● **EXERCISE GOAL**
Could you show each line of the records that contains the word "agent"?

● **Collected data entries**
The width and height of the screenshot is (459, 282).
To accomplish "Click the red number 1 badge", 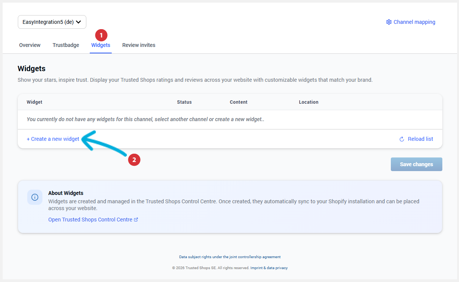I will coord(101,35).
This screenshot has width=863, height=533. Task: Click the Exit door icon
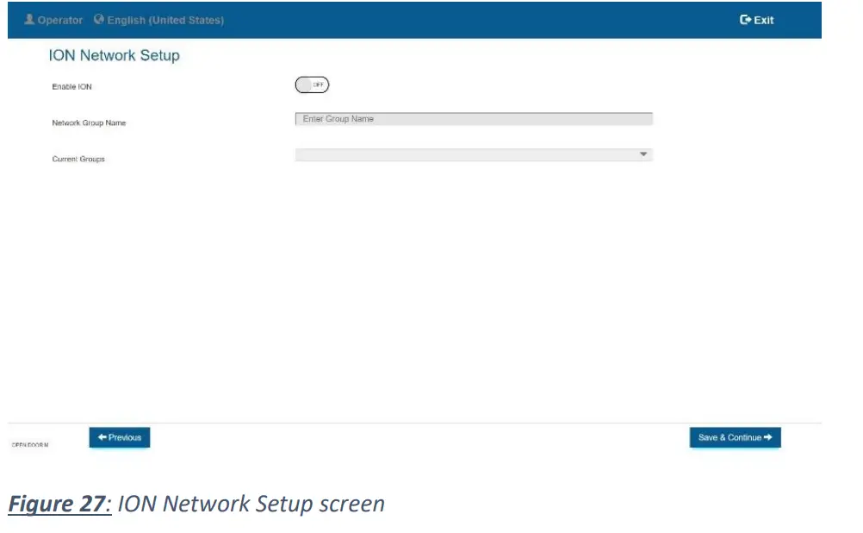pos(745,21)
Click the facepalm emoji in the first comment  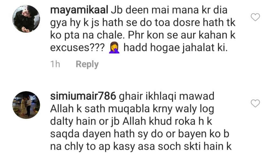point(114,47)
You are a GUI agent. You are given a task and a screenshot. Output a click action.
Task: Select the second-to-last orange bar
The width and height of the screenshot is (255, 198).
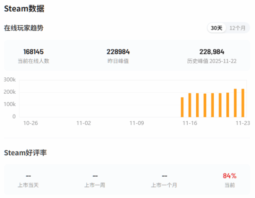click(x=235, y=103)
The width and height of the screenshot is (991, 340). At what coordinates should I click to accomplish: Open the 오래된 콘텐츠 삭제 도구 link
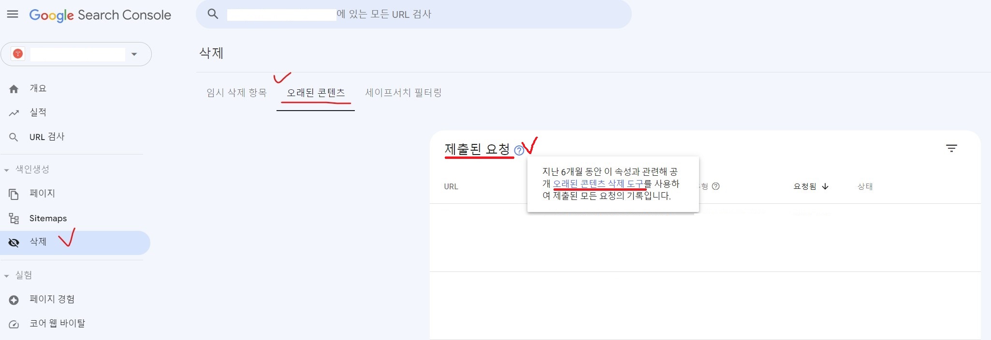click(x=599, y=184)
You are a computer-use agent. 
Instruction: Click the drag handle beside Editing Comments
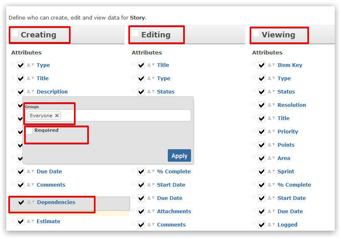click(133, 224)
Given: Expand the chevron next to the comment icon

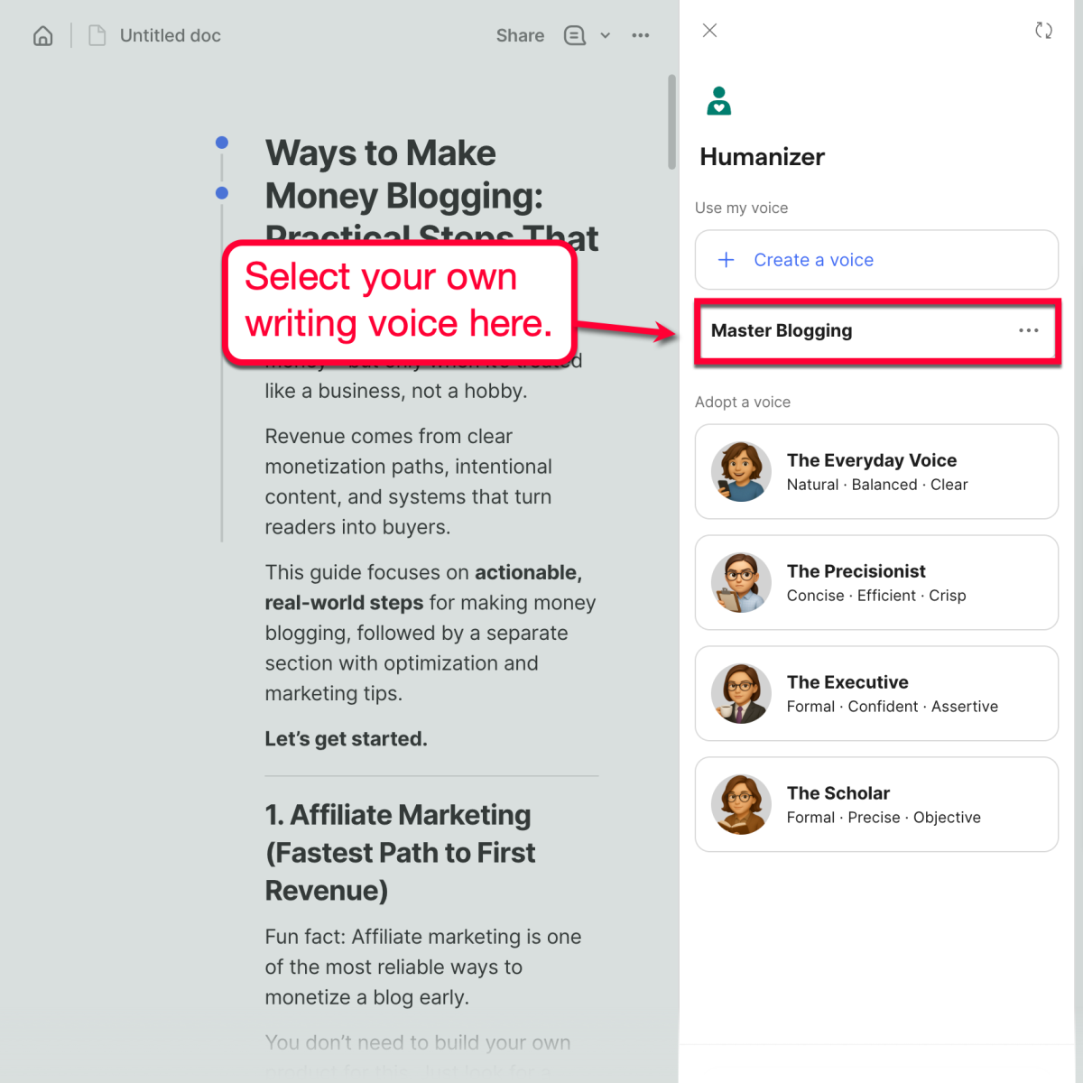Looking at the screenshot, I should tap(606, 35).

● **OUTPUT FOR THIS EXERCISE**
You are a GUI agent. You are given a task and a screenshot. Output a click action.
You are a computer-use agent. 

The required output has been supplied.